Le groupe Air France génère plus de 7 000 emplois directs sur le bassin d’Orly
Au croisement des départs estivaux et des arrivées des JO, dans le hall 3 bondé, les colonies de vacances sont prêtes à s’enregistrer. Le logo d’Air France, omniprésent, côtoie les stands des macarons Ladurée ou les Relais H. À l’intérieur de l’arche de verre, la montée en puissance des low cost a déjà produit des effets palpables. « Dans l’ancien terminal d’Air France, où il y a désormais des compagnies comme EasyJet, les magasins, dont la pharmacie, sont en difficulté. Leurs clients n’ont clairement pas le même pouvoir d’achat », constate Virginie. A contrario, sur les navettes gérées dans le futur parc Transavia, la clientèle d’affaires, habituée aux salons VIP et aux embarquements prioritaires, risque également de ne pas y trouver son compte.
Les répliques de ce séisme promettent de se répandre dans tout le Sud francilien. Le groupe Air France (en incluant Transavia) génère plus de 7 000 emplois directs sur le bassin d’Orly, sans compter ceux induits (1 pour 5 en moyenne). Dans les rues calmes de la ville de 24 000 habitants, dans l’école d’animation Georges-Méliès, certains veulent croire que les promesses de la compagnie, premier employeur privé d’Île-de-France, ne sont pas que des tours d’illusionnistes. La maire divers gauche de la commune, Imène Souid, se souvient avoir appris la nouvelle dans la presse.

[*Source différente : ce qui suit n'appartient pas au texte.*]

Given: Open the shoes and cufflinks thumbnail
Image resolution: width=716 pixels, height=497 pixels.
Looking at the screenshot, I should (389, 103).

« Nous nous sommes mobilisés pour qu’Air France revienne sur sa décision. Nous leur avons demandé une étude d’impact, car nous avons encore du mal à mesurer les conséquences en termes de baisse de l’activité économique. Une partie des personnes travaillant sur la plateforme vivent ici, à Athis-Mons ou à Villeneuve-Le-Roi. C’est un employeur important de la ville après le marché international de Rungis », explique-t-elle, en redoutant notamment un effondrement du chiffre d’affaires des hôtels alentour avec la clientèle des compagnies à bas coûts. De son côté, la direction assure qu’Air France Industries « continuera d’employer plus de 2 500 personnes dans le bassin, dont près de 900 pour l’activité moteurs ».
En cette ère de réchauffement climatique, la bascule de l’opérateur historique vers Roissy a également de quoi interroger. « Le plan aéroport 2035 prévoit une décarbonation totale des émissions au sol, avec un éloignement des parkings, une plus grande utilisation des passerelles… Il faudra voir si cela peut se poursuivre à Orly », pointe l’édile. Les résultats des élections législatives infléchiront-ils les choix stratégiques du transporteur, dont l’État est actionnaire à 28 % ?
Pour le sénateur communiste du Val-de-Marne Pascal Savoldelli : « Le gouvernement ne peut pas les laisser partir. Sinon on se demande pourquoi 400 millions d’euros de travaux de rénovation ont été réalisés, et 3,5 milliards d’euros investis pour le prolongement de la ligne 14 ! » Prêts à monter dans les tours, les salariés prédisent déjà une rentrée mouvementée.